▸ Problem details: Begin at the line containing "Screen dimensions: 600x371" in the data below and go on through the line containing "the 9x count", repeating each line exactly; include both ends and no other line.

==== Data to use ====

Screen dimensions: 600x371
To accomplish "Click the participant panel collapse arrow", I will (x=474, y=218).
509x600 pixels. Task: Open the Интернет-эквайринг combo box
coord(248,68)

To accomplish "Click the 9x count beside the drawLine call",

====
==== Data to use ====

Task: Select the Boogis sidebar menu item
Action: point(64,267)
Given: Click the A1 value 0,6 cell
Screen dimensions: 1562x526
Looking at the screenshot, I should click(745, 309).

====

▸ Exercise result:
Screen dimensions: 600x371
To accomplish "Click the participant panel collapse arrow", I will (x=474, y=218).
509x600 pixels. Task: Open the Интернет-эквайринг combo box
coord(248,68)

To accomplish "Click the 9x count beside the drawLine call",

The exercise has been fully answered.